Not sure what you mean by tree here -- disconnected parts of the DAG?  If so the scheduler doesn't directly concern itself with whether there is just one tree or multiple trees, it's only concerned about what request priorities are "unblocked" (i.e.: do not have ancestors in the DAG at higher priority that are making requests) and trying to satisfy those, preempting active tasks that are descendants of those requesting tasks if necessary.  TEZ-394 is more along the lines of dealing with separate trees in the DAG, but that's more an effort of assigning priorities properly so the scheduler does the right thing with those priorities.

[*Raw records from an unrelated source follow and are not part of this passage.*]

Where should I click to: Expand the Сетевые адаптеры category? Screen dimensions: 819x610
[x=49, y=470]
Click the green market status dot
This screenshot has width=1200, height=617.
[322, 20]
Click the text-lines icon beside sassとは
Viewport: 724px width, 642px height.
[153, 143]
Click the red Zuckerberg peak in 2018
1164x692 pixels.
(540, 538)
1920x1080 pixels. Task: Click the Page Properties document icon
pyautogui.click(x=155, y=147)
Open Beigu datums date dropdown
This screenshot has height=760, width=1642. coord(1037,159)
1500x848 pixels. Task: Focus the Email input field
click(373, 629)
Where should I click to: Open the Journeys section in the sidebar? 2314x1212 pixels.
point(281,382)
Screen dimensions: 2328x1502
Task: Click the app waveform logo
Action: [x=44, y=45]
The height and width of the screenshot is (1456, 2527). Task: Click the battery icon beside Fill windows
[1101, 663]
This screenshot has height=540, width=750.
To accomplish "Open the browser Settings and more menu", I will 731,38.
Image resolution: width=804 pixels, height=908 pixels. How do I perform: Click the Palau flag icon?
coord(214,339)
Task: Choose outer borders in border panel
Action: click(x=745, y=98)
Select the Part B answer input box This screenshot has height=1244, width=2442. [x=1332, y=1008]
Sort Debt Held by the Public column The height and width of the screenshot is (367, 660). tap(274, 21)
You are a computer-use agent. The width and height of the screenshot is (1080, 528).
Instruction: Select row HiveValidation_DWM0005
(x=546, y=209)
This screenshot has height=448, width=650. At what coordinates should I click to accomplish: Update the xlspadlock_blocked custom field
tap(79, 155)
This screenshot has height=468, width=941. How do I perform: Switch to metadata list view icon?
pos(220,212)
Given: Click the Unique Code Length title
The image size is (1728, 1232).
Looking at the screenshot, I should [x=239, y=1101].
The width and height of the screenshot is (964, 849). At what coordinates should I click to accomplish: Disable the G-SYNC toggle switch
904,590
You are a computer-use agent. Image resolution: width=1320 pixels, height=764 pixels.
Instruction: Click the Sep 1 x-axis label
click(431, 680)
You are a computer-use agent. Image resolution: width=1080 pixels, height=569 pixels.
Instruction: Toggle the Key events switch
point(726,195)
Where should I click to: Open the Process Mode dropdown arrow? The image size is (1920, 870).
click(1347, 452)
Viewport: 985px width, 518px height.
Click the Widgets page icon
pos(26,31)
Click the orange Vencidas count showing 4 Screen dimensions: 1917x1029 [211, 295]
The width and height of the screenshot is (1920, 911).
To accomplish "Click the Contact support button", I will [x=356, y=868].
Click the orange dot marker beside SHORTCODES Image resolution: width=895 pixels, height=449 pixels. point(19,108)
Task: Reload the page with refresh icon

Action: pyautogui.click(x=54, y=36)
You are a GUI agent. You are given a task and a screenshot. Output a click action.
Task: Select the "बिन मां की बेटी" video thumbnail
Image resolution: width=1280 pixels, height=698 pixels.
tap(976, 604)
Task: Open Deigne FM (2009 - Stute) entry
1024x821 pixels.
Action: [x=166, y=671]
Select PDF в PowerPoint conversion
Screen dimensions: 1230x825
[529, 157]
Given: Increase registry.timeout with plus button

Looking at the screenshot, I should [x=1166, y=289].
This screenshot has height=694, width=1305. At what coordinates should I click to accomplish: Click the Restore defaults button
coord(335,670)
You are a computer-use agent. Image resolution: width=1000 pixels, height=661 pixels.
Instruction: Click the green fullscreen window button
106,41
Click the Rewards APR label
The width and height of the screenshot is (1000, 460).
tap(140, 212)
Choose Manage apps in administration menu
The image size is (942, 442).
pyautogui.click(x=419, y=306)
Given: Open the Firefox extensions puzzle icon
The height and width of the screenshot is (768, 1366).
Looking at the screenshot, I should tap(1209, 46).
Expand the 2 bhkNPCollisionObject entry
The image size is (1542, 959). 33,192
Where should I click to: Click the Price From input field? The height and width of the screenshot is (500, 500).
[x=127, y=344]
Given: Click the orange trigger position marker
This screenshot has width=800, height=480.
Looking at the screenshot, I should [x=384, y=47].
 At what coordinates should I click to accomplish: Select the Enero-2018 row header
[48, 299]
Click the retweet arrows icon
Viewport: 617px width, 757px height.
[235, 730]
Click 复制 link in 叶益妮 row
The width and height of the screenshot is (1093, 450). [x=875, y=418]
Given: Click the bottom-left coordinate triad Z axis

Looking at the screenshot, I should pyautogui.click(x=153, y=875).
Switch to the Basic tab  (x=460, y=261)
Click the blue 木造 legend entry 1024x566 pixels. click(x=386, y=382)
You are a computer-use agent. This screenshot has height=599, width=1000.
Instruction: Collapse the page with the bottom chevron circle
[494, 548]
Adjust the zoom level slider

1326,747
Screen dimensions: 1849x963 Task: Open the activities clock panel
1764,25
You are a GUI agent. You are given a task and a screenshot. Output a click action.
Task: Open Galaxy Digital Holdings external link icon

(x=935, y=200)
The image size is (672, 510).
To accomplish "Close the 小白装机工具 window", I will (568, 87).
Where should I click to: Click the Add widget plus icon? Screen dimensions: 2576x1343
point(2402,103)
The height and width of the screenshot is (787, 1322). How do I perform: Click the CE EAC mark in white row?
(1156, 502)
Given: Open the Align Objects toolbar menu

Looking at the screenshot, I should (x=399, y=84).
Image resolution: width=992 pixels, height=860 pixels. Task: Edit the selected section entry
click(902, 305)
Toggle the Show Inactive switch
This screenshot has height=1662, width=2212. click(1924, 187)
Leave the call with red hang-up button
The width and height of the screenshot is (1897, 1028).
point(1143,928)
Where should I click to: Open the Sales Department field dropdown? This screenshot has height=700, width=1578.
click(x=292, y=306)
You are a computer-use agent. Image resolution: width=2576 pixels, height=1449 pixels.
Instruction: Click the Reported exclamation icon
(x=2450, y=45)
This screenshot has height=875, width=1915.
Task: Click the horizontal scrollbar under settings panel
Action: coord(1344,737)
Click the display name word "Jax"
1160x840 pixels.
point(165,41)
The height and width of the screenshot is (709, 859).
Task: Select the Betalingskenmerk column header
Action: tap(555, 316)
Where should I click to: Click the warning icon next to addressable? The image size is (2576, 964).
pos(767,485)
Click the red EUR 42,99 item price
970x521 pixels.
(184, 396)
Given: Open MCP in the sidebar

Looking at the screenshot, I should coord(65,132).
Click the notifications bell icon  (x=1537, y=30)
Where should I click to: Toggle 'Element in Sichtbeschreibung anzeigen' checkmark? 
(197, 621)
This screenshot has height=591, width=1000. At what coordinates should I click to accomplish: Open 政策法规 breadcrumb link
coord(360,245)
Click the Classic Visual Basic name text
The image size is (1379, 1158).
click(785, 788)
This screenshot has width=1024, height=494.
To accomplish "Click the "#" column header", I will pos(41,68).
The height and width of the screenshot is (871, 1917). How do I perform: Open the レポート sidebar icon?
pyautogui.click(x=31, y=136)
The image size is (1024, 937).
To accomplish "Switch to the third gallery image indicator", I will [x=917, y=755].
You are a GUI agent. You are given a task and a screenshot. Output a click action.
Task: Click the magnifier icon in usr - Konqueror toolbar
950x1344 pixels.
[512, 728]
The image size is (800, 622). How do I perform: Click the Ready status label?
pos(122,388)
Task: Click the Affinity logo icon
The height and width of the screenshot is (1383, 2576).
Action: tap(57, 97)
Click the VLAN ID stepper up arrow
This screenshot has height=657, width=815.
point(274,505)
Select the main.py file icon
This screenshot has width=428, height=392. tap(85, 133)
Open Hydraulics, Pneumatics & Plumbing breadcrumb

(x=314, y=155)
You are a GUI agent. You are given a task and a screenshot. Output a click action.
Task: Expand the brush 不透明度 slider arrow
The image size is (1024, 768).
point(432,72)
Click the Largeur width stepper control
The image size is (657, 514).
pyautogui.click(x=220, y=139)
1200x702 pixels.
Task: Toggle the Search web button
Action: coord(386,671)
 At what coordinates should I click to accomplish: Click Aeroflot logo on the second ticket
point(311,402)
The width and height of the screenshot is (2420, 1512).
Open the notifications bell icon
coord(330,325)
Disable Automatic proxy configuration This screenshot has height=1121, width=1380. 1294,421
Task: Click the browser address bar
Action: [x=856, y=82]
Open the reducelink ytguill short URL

bq. In tryAssignReuseContainer - if a container cannot be assigned immediately, will it be released?

If it exhausts the levels of retention (i.e.: trying to assign for node, then rack, the any) then yes, assuming that container doesn't then get held for idle session stuff.  The idea here is to be a good citizen on the cluster.  We don't want to hold onto resources we have no idea what to do with since there are often other jobs trying to do things.  I suppose we could make this decision be based on headroom, but as you mentioned headroom is notoriously incorrect at times.  This might be best tackled in a followup JIRA.

Per our offline discussion, it might be better to get this in and then consider reworking the scheduler API.

I'll work on improving the documentation and looking for better code reuse in the container reuse assignment paths.


> DAG-aware YARN task scheduler
> -----------------------------
>
>                 Key: TEZ-3770
>                 URL: https://issues.apache.org/jira/browse/TEZ-3770
>             Project: Apache Tez
>          Issue Type: New Feature
>            Reporter: Jason Lowe
>            Assignee: Jason Lowe
>         Attachments: TEZ-3770.001.patch
>
>
> There are cases where priority alone does not convey the relationship between tasks, and this can cause problems when scheduling or preempting tasks.  If the YARN task scheduler was aware of the relationship between tasks then it could make smarter decisions when trying to assign tasks to containers or preempt running tasks to schedule pending tasks.